Woman grocery shopping
Grocery sales rose by more than £500m in April

The average number of visits to grocery stores was 14 in April, down from 17 in normal times and a record low. The average purchase was £26.02 – £7 higher than a year earlier and easily the highest recorded, Kantar said.

In the 12 weeks to April all grocers increased sales with business rising 9.1% overall though Kantar warned this rise was partly offset by lower sales of non-food products sandwiches and snacks. The biggest individual gainer was the mutually owned Co-op whose convenience stores had a 20% increase. Sales at franchises such as Spar and Londis and independent grocers surged 41%.
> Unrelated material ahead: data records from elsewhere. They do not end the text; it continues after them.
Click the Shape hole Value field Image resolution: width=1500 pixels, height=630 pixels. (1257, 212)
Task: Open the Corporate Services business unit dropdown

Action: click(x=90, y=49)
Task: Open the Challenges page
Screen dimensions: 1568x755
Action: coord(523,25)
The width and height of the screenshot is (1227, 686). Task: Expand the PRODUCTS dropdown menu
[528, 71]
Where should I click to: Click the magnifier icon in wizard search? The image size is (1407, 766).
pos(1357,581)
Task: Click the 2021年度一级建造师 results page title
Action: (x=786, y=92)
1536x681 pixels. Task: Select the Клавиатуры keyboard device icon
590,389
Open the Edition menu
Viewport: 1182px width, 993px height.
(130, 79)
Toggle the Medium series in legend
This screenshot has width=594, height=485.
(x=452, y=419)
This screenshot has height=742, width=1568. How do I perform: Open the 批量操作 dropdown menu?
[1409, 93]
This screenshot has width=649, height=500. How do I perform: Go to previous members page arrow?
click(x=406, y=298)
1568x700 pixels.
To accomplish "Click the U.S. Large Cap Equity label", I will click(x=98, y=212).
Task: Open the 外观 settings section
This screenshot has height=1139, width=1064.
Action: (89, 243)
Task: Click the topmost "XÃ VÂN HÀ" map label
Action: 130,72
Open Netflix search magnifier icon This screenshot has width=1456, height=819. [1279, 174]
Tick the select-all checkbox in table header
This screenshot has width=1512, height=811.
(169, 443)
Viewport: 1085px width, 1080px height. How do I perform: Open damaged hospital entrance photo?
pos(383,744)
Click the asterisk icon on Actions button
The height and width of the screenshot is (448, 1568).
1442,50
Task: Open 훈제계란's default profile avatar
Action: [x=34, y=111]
Of the big four supermarkets, Sainsbury’s was the biggest gainer, increasing sales by 8.4% over 12 weeks. Tesco rose 7.2%, Morrisons4.3% and Walmart owned Asda increased sales by 3.5%. Lidl sales rose 14.8% and rival German challenger Aldi‘s sales increased 8.8%.

Iceland‘s sales rose 16.6% and Ocado‘s were up 19.4% as shoppers opted for frozen food and did more online shopping during the lockdown.

Fraser McKevitt, head of retail and consumer insight at Kantar, said: “People are spending more time at home and eating fewer meals out of the house, which has led to a strong growth in take-home grocery sales. But social distancing also means that expenditure on other categories like clothes, food bought on the go and general merchandise will have been considerably lower, so for some retailers, the overall picture will be more modest.”